Na prática, seguia-se, sem muitos o saberem, a velha máxima da Academia coimbrã; "para os amigos, tudo;  para os inimigos, nada; para os outros, cumpra-se a lei".

Isto, salvaguardando o facto de não termos inimigos na Companhia.

Cortando a lenha
Da esq. para a dta.: Albino Marinho(?), Manuel Lopes, Carlos Fonseca e (?)

Alternando com o transporte de água, era preciso também, apanhar, cortar e transportar lenha, que era o combustível utilizado na cozinha. 

Encontrávamos lenha ao longo da estrada, ora no sentido Lucunga-Bembe, ora no sentido Lucunga-Damba. A estrada estava ladeada por grande número de árvores, cujas folhas constituíam um petisco muito apreciado pelas manadas de elefantes que existiam naquela zona. Para as comerem derrubavam os ramos com a tromba, deixando-os, depois, caídos no chão. Entretanto, secavam, pelo que apenas tínhamos o trabalho de os cortar para caberem no atrelado onde os transportávamos.


Manada de elefantes

Quis o acaso que tivese calhado à minha secção fazer o primeiro transporte de água e lenha sem a protecção dos "anjos da guarda" da Companhia que tinhamos rendido. Ainda por cima, todos os quartéis do Norte tinham entrado em estado de prevenção rigorosa, para prevenir uma eventual acção em grande escala do inimigo, para assinalar o 4 de Fevereiro de 1961, data que é considerada como tendo sido o início da guerra. Os do outro lado, sempre bem informados, não ignoravam que havia maçaricos em Lucunga, e podiam querer aproveitar-se da nossa inexperiência. 

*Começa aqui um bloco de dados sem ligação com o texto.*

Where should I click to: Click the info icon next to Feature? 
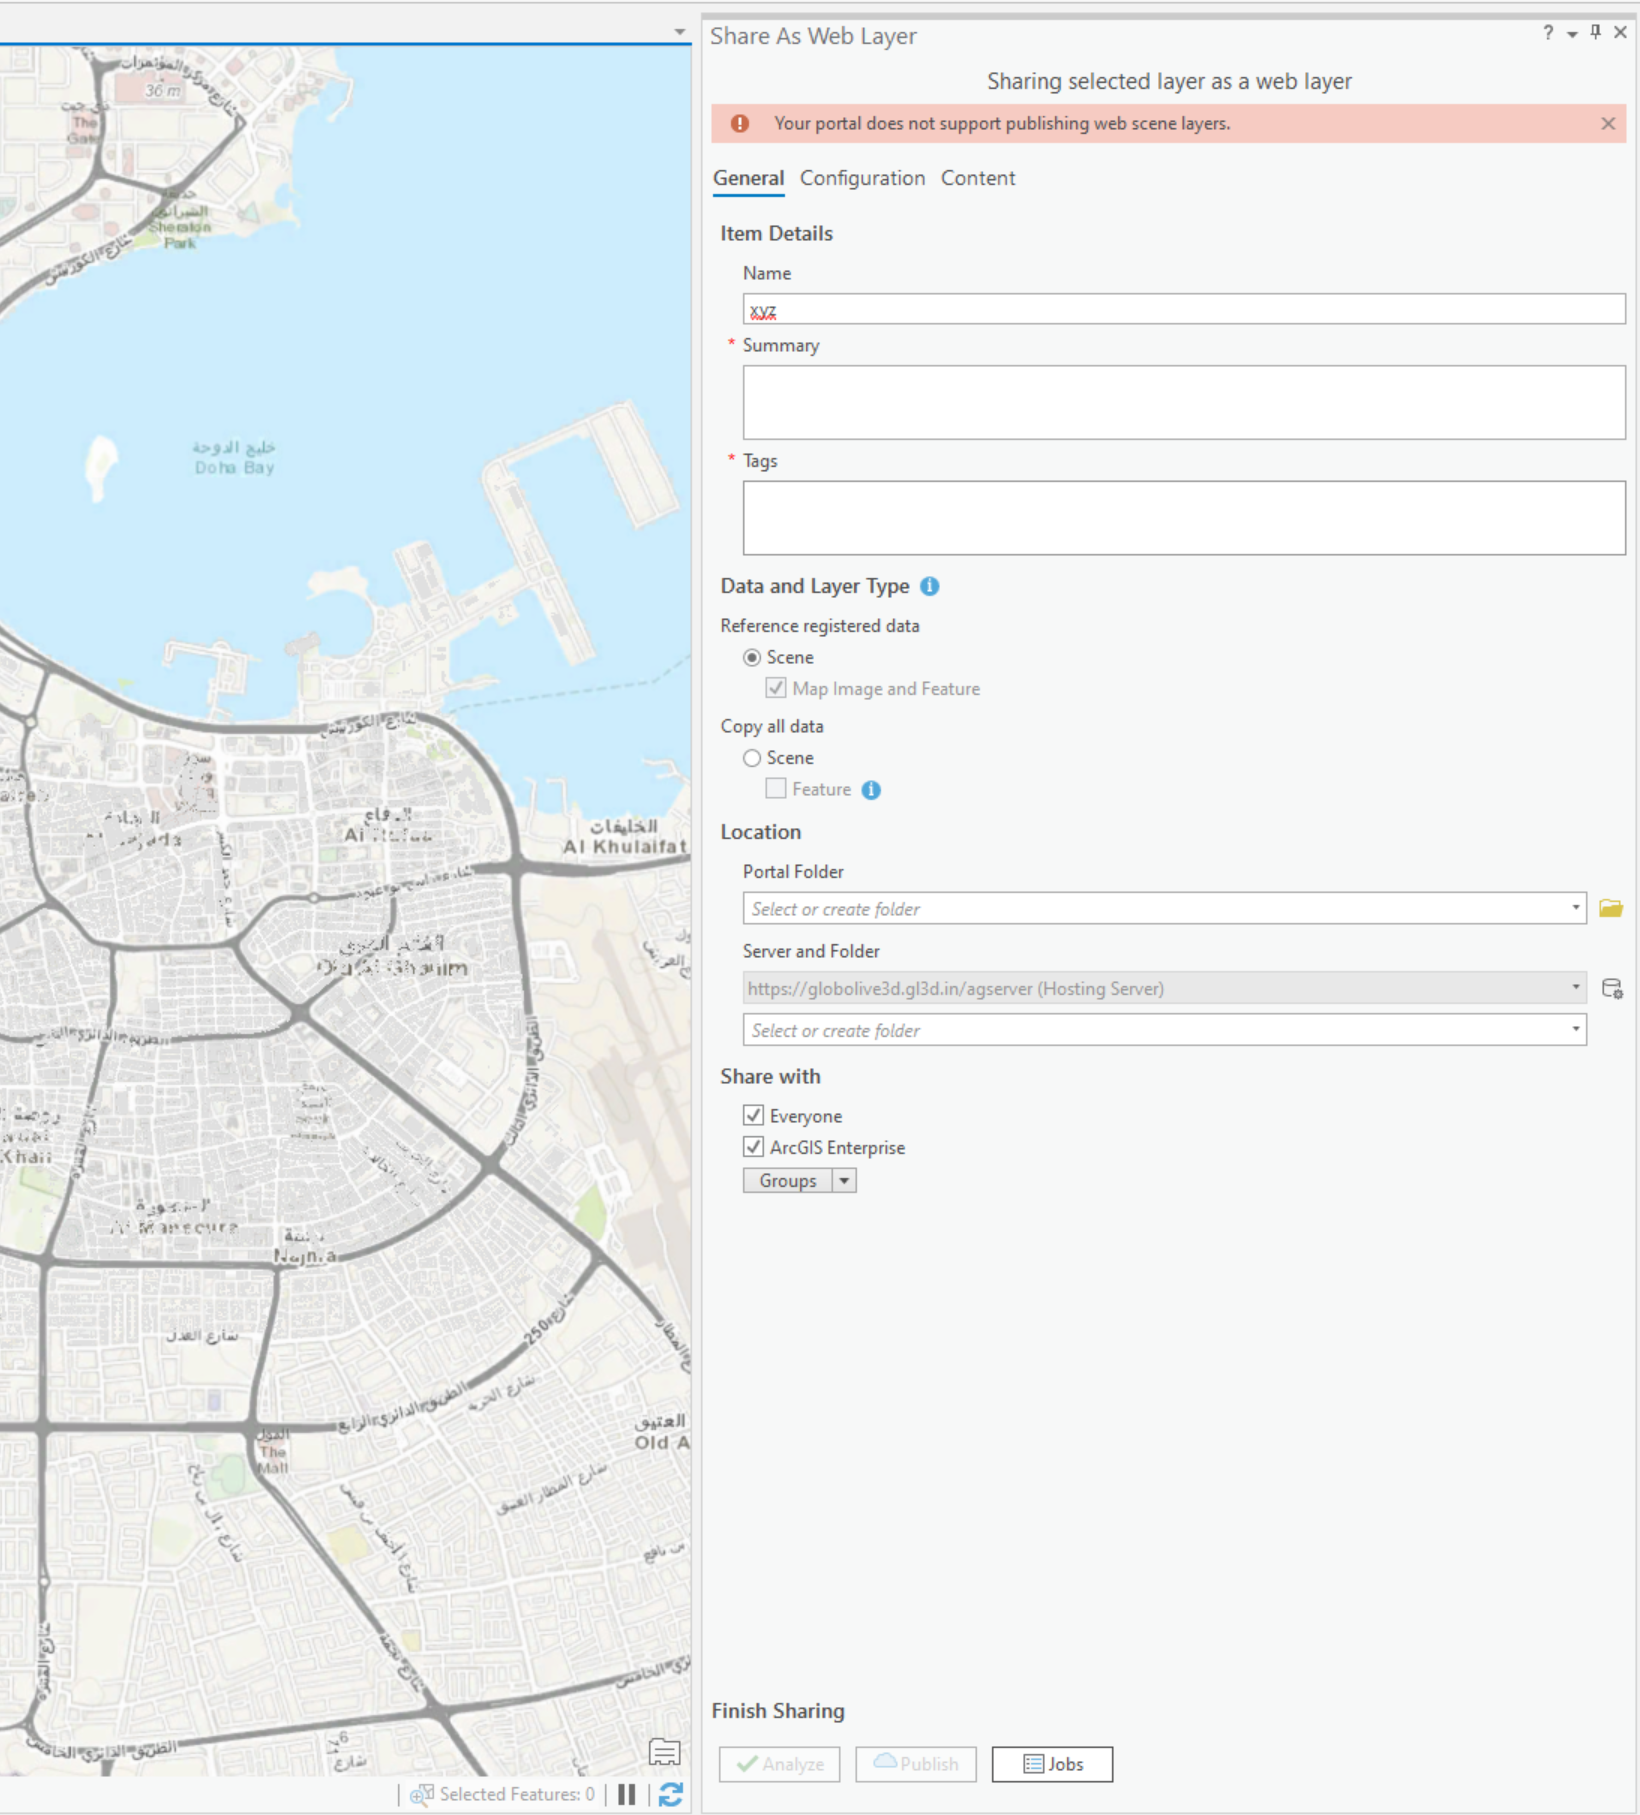[869, 790]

Não me recordo quantas viagens fiz nesse dia, mas sei que era grande a minha apreensão até terminar a tarefa, pelo receio  de que fossemos alvo de uma emboscada. Recordo-me que, atendendo a que o local onde enchiamos os tambores era propício a um ataque, ocupei a maior parte da secção a fazer a segurança de um e do outro lado do ribeiro, mantendo-me sempre alerta. 

A recolha da lenha era feita em campo aberto, e aí a segurança foi menos apertada, mas sem descurar os cuidados devidos.

Hora do banho

Em baixo, da esq.para a dta.: José Pereira  e José Mourão
Em cima, pela mesma ordem: Carlos Fonseca, Nunes da Silva e Miranda Dias

Contrastando com as cautelas referidas, alguns meses mais tarde, quando estávamos de folga, íamos quatro ou cinco com a secção encarregada do fornecimento de água e, enquanto eles voltavam ao quartel para descarregar, ficávamos, sozinhos, a nadar até eles voltarem, numa manifesta falta de prudência. 

No nosso caso, nunca houve problemas, mas este tipo de situação que resultava de um  excesso de confiança que os verdes anos explicavam, mas não justificavam, deu muito mau resultado noutros locais.